While Harrison said Farook intended these plans for the U.S., he also says he told the FBI that Farook "didn't want to be in the United States" because "being in this country just didn't fit his views."

Harrison said Farook was "passionate about his religion," and didn't feel that he could practice it the way he wanted to in America.

"He told me that him paying taxes was helping the United States support basically the war on Islam, the war on Muslims," Harrison said.

Farook also told Harrison he made plans to move to Dubai, but couldn't find a job.

Harrison said Farook "had a good work relationship with everyone," which made his attack on his own colleagues puzzling.

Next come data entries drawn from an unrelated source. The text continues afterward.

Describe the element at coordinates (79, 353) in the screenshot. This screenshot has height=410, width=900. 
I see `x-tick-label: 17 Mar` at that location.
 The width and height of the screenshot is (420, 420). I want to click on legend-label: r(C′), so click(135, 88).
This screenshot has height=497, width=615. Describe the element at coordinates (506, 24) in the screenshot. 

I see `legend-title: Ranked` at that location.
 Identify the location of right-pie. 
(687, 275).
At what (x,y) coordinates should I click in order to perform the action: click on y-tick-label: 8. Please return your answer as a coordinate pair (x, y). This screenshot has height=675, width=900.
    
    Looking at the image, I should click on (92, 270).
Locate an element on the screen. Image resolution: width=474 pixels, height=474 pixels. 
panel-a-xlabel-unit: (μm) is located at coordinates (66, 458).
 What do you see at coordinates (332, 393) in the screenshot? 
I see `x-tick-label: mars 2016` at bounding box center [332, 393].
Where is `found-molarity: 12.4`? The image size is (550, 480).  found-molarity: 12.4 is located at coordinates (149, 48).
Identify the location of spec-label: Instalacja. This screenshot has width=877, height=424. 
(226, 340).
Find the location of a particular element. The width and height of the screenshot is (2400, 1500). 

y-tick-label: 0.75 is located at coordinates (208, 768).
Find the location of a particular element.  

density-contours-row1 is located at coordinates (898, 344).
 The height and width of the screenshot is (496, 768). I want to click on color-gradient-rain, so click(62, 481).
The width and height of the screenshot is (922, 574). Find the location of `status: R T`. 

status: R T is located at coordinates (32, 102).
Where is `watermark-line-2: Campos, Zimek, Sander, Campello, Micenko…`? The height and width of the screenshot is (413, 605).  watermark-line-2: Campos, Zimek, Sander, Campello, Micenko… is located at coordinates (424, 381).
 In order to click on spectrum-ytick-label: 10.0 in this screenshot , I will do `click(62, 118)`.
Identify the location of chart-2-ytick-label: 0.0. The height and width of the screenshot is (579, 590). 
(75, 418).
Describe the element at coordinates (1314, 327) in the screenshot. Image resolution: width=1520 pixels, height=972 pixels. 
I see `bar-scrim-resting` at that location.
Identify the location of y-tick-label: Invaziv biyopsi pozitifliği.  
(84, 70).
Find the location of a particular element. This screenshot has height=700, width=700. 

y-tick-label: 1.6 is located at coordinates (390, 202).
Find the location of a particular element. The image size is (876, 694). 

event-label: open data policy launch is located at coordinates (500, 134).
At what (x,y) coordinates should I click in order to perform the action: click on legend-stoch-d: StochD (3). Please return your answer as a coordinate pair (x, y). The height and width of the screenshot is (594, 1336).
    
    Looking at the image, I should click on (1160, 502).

"I was trying to call him and I called every single person that possibly could have been in that building to find out if they were okay. And I'm over here calling this guy to find out if he's okay -- and he's the shooter? You know... how do you?" Harrison said, unable to finish his thought.

Farook's wife, Tasheen Malik -- the other suspect in the San Bernardino killings -- was more of a mystery to Harrison. He said Farook was very "secretive" and "didn't want to reveal too much about his wife."

"One of the first things I said, 'Hey you got a picture?' He didn't have any pictures," Harrison said. "He said that she was very uncomfortable. Everyone looked at her -- they stared her because of the way she dressed."